これまではベンチから外れるのはマルコムだったので、彼の日々の姿勢や可能性をバルベルデが認めだしたということでしょう。
バルサの攻撃をハンダノビッチがことごとく阻止したのも、マルコムの得点を劇的にする後押しとなりました。バルベルデは消えかけていたデンベレに替えてブラジレーニョを送り出すことを決断。マルコムはついに訪れた大きなチャンスを活かし、80分にピッチに立つや、その3分後には歓喜の涙を浮かべてチームメイトたちに抱擁されていたわけです。
バルベルデにとって嬉しい頭痛の種となれ
得点はコウチーニョが自陣でボールを奪取したことによって始まったカウンター攻撃です。
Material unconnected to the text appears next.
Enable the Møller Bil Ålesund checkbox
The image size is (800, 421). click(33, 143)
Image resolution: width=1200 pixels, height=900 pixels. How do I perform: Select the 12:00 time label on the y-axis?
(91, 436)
右サイドにいたマルコムはフリーだよと右手を挙げ、完璧なパスが届くと、左足でコントロール。進路を定めてペナルティエリア内に入り、フェイントでDFをかわし、間髪入れずに強力な左足シュートをゴール左端へと叩き込んでいます。
思い切り打ったら偶然決まったのではなく、意図と能力を感じさせるゴール。
インテル戦後のセルヒオ・ブスケツに「僕らはみんな、マルコムのことを喜んでるよ。彼の涙は感動するね。望むようなプレー時間を手にしてないけど、トレーニングではハードに頑張ってる。彼は天才だよ」なんて褒められるんですから、ポテンシャルは示しているんでしょう。
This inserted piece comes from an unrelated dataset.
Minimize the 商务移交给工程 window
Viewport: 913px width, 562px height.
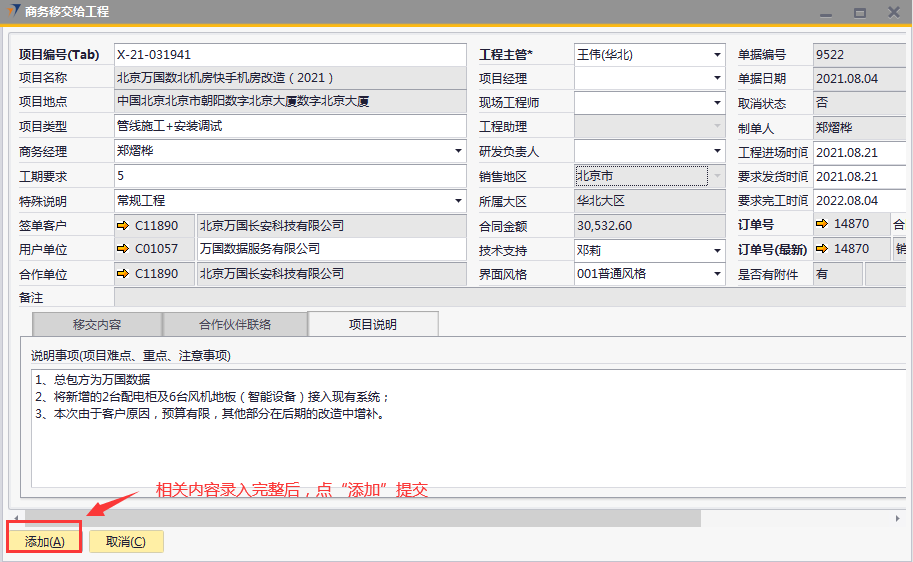pyautogui.click(x=826, y=12)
“天才”マルコムが結果を出し、レオ・メッシが戦列に戻ってくるとなれば、バルベルデのメンバー選びは難易度を増します。一番影響を受けるのはムニール。続いてラフィーニャ。デンベレもより厳しい競争にさらされます。
「僕はバルサで成功する」
マルコムは昨日、カタルーニャラジオの番組 Tot Costa に出演し、チャンピオンズデビュー戦にして価値あるゴールを決め、英雄になった感想や今後について語っています。
「あのゴールが、僕がもっと試合に出る手助けになるかどうかは知らないけれど、チームに自分の居場所を探すために闘い続けていくよ。バルサには偉大な選手たちがいるから、先発メンバーになるのは難しい。バルサはすごく良いグループだよ。必要なのは忍耐強く待つこと。自分がバルセロナでたくさんの成功を手にすると信じてるんだ」
そのためにまずどうすれば良いか。マルコムはバルベルデに求められる改善点についてこう明かしました。
「自分が何をしなければならないのか、僕は分かってる。もっと試合に出るために、守備面を改善しようと頑張ってるんだ。最終的に決めるのは監督さ」
チームメイトたちが認める努力
11月8日のMD紙によれば、マルコムはチームメイトたちから“疲れを知らない働き者”で“謙虚な人間”と認められ、特に忍耐力を評価されているそうです。黙々としていた努力が実ったからこそ、チームメイトたちも我がことのように祝う。マルコムは仲間たちの祝福について「みんなの喜びようは信じられないものだった。このチームでは、一人の幸せはみんなの幸せなんだ」と話しています。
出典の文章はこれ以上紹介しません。